En su excelente mezcla de biografía y memorias, Espacio para soñar (2018), libro coescrito con Kristin McKenna y magníficamente editado en castellano por Reservoir Books, hay más de treinta suculentas páginas sobre Dune y Lynch dice que se vendió a De Laurentiis y que aprendió muchísimo rodando la película.
Y dice también que Dune no es su película. ¡Cómo lo iba ser si en las papeleras quedaron más de dos horas de su montaje! Podemos verla cualquier día en Filmin y Movistar. Siempre ha tenido muchos detractores, pero también muchos partidarios que la han convertido en una película de culto.

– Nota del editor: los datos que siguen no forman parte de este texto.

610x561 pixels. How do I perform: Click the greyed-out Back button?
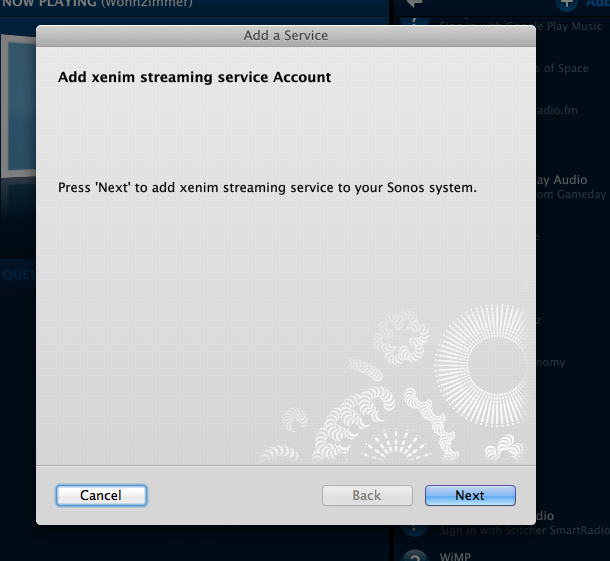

Me encuentro entre los segundos por una razón muy simple: desde que la vi en las lejanas fechas de su estreno, no he podido olvidar más de media docena de secuencias extraordinarias y permanecen en mi retina decenas de imágenes excepcionales.
Un drama íntimo
No es fácil resumir aquí (ni en la pantalla) la historia de Dune, ni siquiera la primera novela, con la que se corresponde básicamente la película de Villeneuve, a cuyo título se añade la etiqueta "Parte 1". El director quiere rodar la segunda parte el año que viene.
La Casa Atreides, una de las muchas que se reparten el poder en el Imperio, ocupa por decisión del Emperador el planeta Arrakis. Es un territorio yermo, donde el agua escasea y sus habitantes se ven obligados a reciclarla para su consumo de sus propios orines y sudor. Sin embargo, Arrakis tiene una gran y codiciada riqueza, la especia, fusión de droga y combustible producida con el concurso de unos agresivos y depredadores gusanos gigantes.
La Casa de los malvados Harkonnen, comandada por su volador barón Vladimir (Stellan Skarsgard), que quiere hacerse con el preciado bien, dispensador del poder político y económico, roba y ataca a los Atreides y termina matando a su jefe, el duque Leto Atreides (Oscar Isaac).
El joven Paul Atreides (Timothée Chalamet), con habilidades predictivas, hijo y heredero del duque asesinado y de su concubina Lady Jessica (Rebecca Ferguson) —miembro de la influyente fraternidad de mujeres conocidas como las Bene Gesserit—, está siendo entrenado como guerrero por Duncan Idaho (Josh Brolin) para suceder un día a su padre, cuyo asesinato determina su huida en compañía de su madre embarazada, su alianza con los lejanos y marginales Fremen liderados por Stilgar (Javier Bardem) y el inicio de sus amores, todo ello al tiempo que despunta su condición mesiánica y que se prepara para reconquistar su rango y su territorio.
Con una fotografía velada por la presencia del polvo, con la sinfónica y omnipresente música de Hans Zimmer y con un minimalismo estético —grandes lienzos de pared, el manto del desierto y los cielos— compatible con una ritual solemnidad teatral y cuasioperística, sin dejar de sazonar la acción con peleas —esos escudos invisibles y eléctricos de protección—, batallas y exhibición de ingenios y máquinas —los ornitópteros voladores, por ejemplo—, el director de La llegada (2016) y Blade Runner 2049 (2017) ha vuelto a sacar sobresaliente en su sobrevenida y reciente encomienda de hacer coexistir los requisitos culturales del cine de autor con, drama familiar mediante, las cláusulas de fabricación de subyugantes y extensos espectáculos de ciencia ficción.
Si consideramos lo dicho arriba sobre el tejido cultural, espiritual y temático de la novela de Frank Herbert y hemos retenido las sugerencias derivadas de los dos párrafos anteriores, tal vez nos sorprenda saber y constatar —al ver la película— que, en el fondo —todo lo en el fondo que se quiera—, el Dune de Villeneuve, antítesis del de Lynch, no deja de ser, en efecto, un drama íntimo, un drama con las muertes, traiciones y pérdidas que marcan la iniciación a la edad adulta de un joven llamado Paul Atreides.
Pero tengo una duda atroz: hipnotizado y absorto durante las dos horas y media de proyección, no sé si esta película de Villeneuve me va a dejar la huella que me dejó la película de Lynch. Hum…, creo que no.